The problem
Render the lines below, from the first one up to and including the line with "Action: coord(760,342)", as a Markdown table with the columns No. and Line, and skip any blank lines.

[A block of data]
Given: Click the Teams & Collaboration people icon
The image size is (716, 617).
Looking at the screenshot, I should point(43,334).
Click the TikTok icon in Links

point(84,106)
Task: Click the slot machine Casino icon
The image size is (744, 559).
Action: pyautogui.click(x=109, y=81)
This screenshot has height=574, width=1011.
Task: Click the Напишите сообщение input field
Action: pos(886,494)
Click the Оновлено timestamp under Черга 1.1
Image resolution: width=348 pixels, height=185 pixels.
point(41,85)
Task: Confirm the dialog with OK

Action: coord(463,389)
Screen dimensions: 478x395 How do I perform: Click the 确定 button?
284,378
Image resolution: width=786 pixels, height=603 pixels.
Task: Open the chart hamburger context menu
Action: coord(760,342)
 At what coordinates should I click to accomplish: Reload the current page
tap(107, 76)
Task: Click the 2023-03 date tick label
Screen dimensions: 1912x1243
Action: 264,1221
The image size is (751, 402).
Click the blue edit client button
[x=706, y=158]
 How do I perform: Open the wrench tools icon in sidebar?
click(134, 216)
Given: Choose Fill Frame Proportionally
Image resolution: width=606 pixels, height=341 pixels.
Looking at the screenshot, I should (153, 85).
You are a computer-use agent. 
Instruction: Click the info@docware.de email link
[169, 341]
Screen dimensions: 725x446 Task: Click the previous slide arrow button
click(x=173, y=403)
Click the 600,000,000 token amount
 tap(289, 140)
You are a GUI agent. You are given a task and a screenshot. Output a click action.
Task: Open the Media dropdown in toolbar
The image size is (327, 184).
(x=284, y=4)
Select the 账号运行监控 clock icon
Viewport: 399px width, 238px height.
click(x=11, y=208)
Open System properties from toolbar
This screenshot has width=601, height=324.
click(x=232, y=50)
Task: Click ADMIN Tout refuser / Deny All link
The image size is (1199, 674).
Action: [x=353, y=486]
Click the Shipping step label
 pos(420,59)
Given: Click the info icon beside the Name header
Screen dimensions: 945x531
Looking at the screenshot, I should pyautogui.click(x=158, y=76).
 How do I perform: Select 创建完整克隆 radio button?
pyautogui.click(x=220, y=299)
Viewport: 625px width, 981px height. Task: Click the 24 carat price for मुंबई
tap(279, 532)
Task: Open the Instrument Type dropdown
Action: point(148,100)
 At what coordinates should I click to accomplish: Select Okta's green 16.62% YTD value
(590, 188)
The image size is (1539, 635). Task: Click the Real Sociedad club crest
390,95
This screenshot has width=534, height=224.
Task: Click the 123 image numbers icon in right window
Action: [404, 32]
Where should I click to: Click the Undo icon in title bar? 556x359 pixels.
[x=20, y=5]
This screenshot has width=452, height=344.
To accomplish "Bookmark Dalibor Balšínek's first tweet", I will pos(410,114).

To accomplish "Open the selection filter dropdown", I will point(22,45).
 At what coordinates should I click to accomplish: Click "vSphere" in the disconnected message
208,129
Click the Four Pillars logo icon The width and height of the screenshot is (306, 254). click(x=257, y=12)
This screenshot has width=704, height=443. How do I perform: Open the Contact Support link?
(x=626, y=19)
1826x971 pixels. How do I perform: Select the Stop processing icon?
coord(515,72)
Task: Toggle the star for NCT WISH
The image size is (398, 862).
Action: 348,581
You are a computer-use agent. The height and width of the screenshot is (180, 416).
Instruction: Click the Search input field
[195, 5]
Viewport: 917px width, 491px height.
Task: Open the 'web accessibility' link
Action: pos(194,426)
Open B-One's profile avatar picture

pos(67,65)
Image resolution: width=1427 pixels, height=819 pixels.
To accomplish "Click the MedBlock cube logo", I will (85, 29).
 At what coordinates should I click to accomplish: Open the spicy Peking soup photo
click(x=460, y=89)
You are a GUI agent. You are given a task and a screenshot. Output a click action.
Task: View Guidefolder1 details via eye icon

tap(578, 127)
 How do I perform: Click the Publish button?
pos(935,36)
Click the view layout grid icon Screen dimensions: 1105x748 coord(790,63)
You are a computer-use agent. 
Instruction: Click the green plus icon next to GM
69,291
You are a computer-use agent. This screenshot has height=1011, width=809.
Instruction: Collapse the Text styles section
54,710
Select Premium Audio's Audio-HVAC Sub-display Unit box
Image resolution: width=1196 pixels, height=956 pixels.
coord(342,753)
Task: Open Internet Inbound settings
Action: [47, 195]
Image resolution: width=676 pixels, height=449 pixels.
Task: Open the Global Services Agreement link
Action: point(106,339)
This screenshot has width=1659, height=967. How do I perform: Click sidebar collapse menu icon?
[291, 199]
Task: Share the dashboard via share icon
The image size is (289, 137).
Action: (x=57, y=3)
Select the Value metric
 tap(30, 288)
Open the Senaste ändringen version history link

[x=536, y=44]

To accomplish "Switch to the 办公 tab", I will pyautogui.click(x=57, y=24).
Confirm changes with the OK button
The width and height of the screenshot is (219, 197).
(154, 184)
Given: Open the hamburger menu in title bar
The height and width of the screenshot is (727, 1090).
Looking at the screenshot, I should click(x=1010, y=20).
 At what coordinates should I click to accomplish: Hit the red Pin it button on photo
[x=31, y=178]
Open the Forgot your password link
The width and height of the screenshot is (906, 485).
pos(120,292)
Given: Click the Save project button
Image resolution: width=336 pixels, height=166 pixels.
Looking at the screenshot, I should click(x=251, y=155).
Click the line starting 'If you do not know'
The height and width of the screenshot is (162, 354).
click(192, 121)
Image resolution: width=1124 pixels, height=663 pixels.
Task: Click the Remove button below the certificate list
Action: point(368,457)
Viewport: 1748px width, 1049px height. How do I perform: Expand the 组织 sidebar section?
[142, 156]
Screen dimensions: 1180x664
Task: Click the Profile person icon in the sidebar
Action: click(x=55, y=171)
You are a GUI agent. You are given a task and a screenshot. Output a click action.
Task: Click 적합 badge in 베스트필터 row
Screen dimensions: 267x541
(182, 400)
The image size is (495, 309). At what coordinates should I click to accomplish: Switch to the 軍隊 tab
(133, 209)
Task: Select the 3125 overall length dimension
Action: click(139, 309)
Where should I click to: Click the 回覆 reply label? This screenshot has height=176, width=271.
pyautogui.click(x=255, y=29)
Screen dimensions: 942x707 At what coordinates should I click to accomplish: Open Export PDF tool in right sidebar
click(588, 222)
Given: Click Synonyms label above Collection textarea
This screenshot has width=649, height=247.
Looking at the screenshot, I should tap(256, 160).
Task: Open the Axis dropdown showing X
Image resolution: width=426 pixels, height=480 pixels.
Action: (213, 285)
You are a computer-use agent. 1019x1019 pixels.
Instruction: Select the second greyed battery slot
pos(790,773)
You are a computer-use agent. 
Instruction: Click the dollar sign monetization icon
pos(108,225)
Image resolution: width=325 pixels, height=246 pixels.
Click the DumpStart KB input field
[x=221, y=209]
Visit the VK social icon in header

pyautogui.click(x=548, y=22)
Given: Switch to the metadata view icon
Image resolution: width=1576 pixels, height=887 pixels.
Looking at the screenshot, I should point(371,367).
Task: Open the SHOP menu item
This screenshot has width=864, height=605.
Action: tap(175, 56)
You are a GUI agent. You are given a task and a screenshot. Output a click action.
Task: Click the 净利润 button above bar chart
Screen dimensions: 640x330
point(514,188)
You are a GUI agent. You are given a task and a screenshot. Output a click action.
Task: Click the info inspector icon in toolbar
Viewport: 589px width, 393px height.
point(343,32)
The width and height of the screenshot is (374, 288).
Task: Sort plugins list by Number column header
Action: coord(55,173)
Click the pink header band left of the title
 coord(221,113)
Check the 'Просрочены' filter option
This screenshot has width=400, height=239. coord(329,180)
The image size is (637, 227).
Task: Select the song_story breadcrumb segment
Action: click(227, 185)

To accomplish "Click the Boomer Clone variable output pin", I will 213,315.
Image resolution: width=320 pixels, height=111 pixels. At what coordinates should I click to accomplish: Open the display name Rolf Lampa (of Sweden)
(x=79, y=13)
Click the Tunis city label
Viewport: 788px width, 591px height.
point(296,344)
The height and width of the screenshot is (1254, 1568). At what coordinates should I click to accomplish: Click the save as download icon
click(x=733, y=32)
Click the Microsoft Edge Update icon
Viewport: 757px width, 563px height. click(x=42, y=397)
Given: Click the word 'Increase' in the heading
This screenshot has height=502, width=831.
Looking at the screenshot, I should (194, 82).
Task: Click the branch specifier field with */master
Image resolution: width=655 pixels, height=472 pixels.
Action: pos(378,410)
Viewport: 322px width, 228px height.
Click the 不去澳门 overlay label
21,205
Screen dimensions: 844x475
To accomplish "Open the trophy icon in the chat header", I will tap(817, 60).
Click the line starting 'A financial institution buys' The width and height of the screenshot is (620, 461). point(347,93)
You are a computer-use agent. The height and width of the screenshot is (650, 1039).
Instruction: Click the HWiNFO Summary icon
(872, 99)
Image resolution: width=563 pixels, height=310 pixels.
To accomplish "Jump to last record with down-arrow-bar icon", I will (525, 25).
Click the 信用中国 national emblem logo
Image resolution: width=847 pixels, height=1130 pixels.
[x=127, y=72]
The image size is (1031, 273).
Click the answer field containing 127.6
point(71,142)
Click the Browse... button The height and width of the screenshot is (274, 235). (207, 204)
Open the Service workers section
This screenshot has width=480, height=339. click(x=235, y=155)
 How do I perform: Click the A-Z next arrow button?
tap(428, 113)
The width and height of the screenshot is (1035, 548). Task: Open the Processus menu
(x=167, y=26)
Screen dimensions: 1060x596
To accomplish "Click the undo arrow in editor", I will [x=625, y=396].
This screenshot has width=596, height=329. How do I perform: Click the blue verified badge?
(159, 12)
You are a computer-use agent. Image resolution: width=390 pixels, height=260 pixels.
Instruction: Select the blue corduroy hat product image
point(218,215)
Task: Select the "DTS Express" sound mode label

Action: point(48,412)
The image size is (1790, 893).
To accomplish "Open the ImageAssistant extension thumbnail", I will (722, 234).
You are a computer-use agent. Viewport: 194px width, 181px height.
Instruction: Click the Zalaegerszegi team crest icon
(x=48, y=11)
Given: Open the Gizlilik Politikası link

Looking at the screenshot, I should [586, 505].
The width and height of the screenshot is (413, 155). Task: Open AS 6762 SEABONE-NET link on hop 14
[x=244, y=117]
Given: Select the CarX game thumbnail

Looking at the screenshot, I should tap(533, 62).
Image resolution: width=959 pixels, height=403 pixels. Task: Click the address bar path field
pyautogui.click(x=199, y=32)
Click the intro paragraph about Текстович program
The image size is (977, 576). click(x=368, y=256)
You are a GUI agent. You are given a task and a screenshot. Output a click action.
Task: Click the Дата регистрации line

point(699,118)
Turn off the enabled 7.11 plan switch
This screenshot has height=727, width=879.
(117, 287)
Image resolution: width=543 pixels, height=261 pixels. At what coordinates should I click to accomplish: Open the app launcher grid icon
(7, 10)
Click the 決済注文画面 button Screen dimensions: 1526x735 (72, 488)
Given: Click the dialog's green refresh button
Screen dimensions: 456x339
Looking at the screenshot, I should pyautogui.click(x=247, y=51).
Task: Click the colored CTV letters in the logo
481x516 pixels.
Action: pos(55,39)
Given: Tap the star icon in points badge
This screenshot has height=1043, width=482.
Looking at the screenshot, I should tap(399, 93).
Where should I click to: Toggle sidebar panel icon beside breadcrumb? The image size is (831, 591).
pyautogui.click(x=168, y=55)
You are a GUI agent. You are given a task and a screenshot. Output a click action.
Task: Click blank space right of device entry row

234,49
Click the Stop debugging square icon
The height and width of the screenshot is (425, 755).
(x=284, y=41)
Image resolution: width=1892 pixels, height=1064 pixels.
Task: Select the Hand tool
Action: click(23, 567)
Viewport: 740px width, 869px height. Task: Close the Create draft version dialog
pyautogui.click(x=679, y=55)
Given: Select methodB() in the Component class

The result
| No. | Line |
|---|---|
| 1 | Given: Click the Teams & Collaboration people icon |
| 2 | The image size is (716, 617). |
| 3 | Looking at the screenshot, I should point(43,334). |
| 4 | Click the TikTok icon in Links |
| 5 | point(84,106) |
| 6 | Task: Click the slot machine Casino icon |
| 7 | The image size is (744, 559). |
| 8 | Action: pyautogui.click(x=109, y=81) |
| 9 | This screenshot has height=574, width=1011. |
| 10 | Task: Click the Напишите сообщение input field |
| 11 | Action: pos(886,494) |
| 12 | Click the Оновлено timestamp under Черга 1.1 |
| 13 | Image resolution: width=348 pixels, height=185 pixels. |
| 14 | point(41,85) |
| 15 | Task: Confirm the dialog with OK |
| 16 | Action: coord(463,389) |
| 17 | Screen dimensions: 478x395 How do I perform: Click the 确定 button? |
| 18 | 284,378 |
| 19 | Image resolution: width=786 pixels, height=603 pixels. |
| 20 | Task: Open the chart hamburger context menu |
| 21 | Action: coord(760,342) |